**Exercise requirements:** Repeat exactly the line with "Given: Click the Scanned column header" and each line after it to the end of the data below; pictures stay out.

--- Exercise data ---

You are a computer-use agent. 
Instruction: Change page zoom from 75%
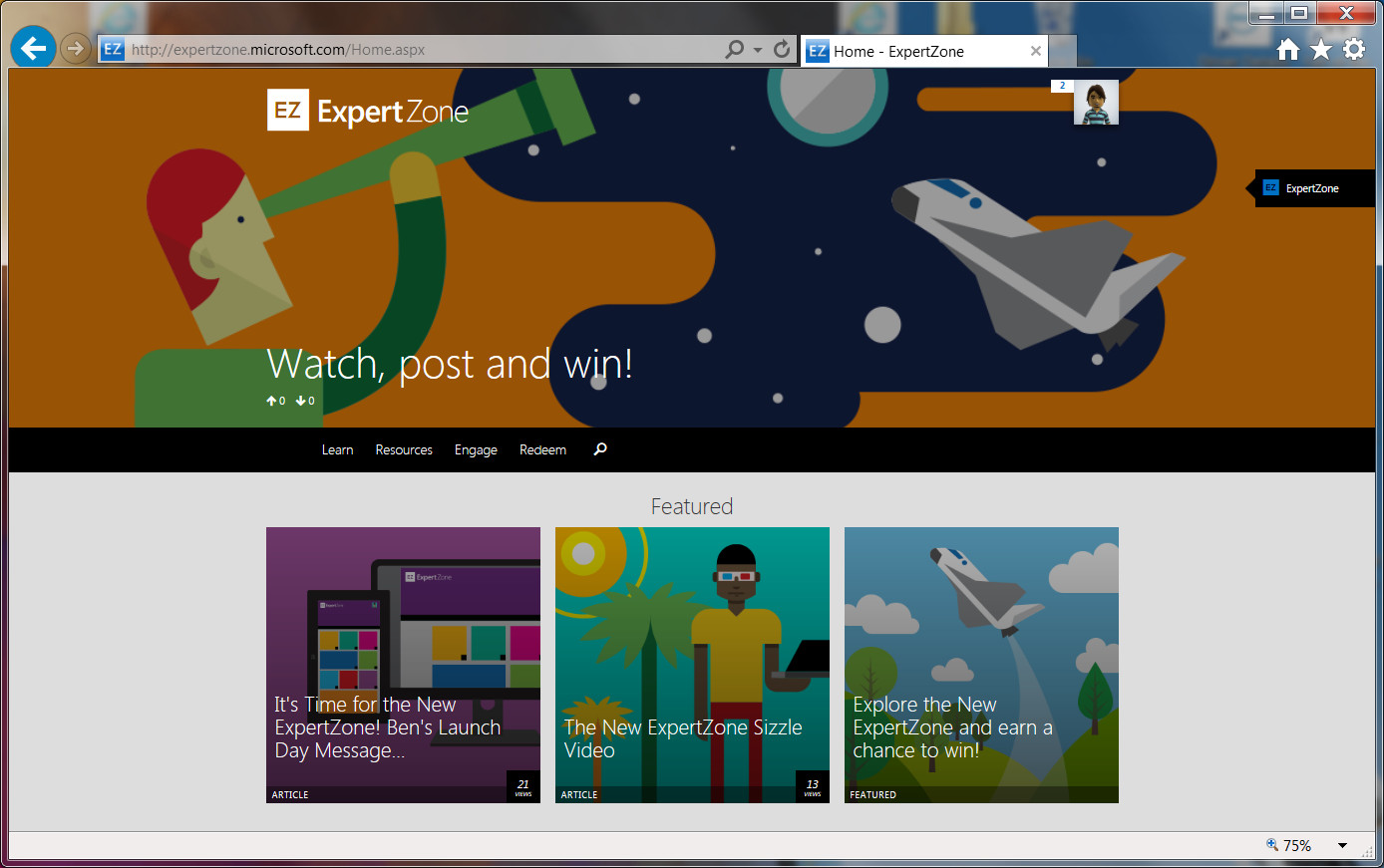click(x=1299, y=844)
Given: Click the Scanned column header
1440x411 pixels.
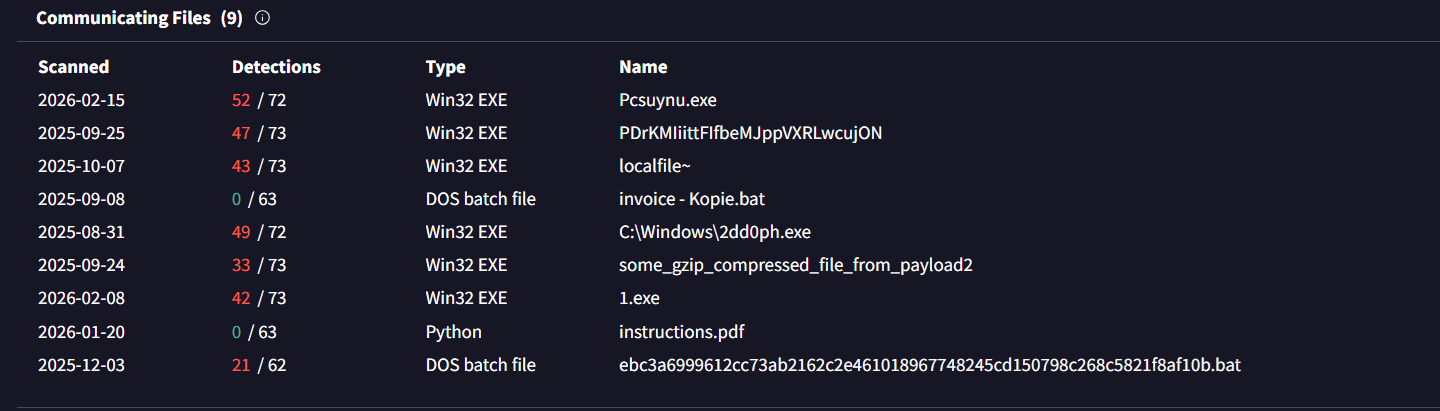Looking at the screenshot, I should pyautogui.click(x=73, y=67).
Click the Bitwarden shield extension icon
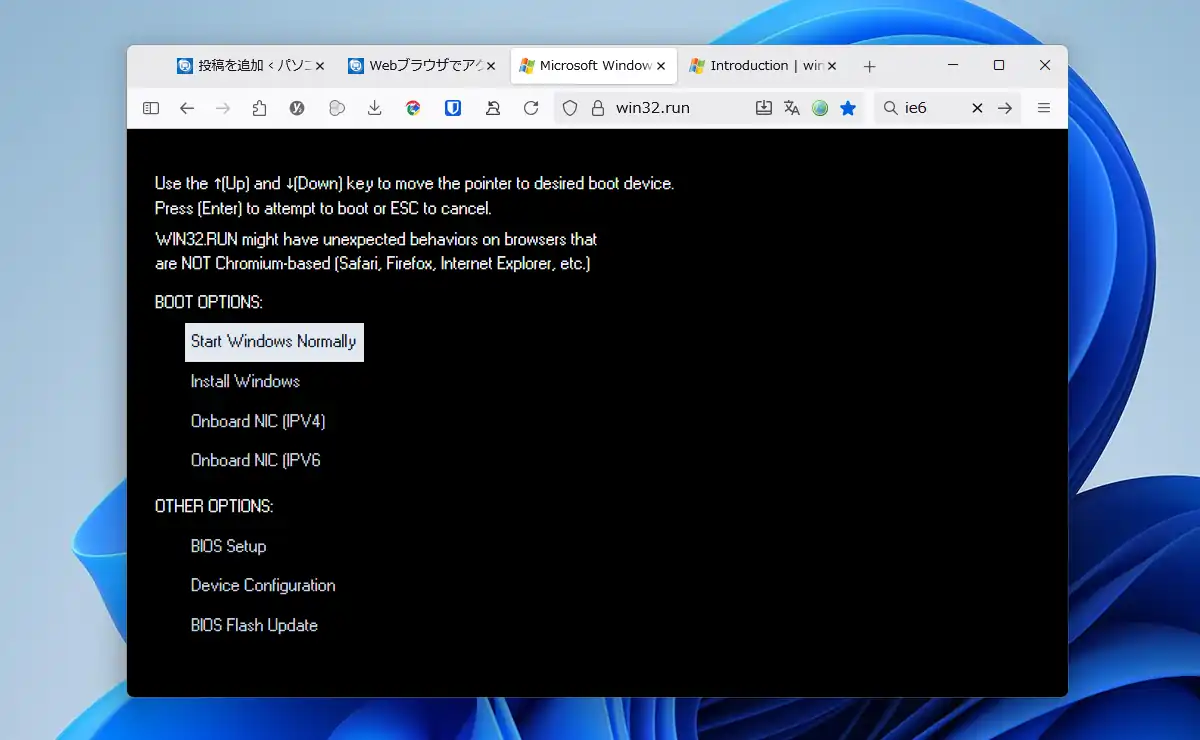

---

**Response to this exercise:**
Given: Click the Scanned column header
1440x411 pixels.
Looking at the screenshot, I should pyautogui.click(x=73, y=67).
Click the Bitwarden shield extension icon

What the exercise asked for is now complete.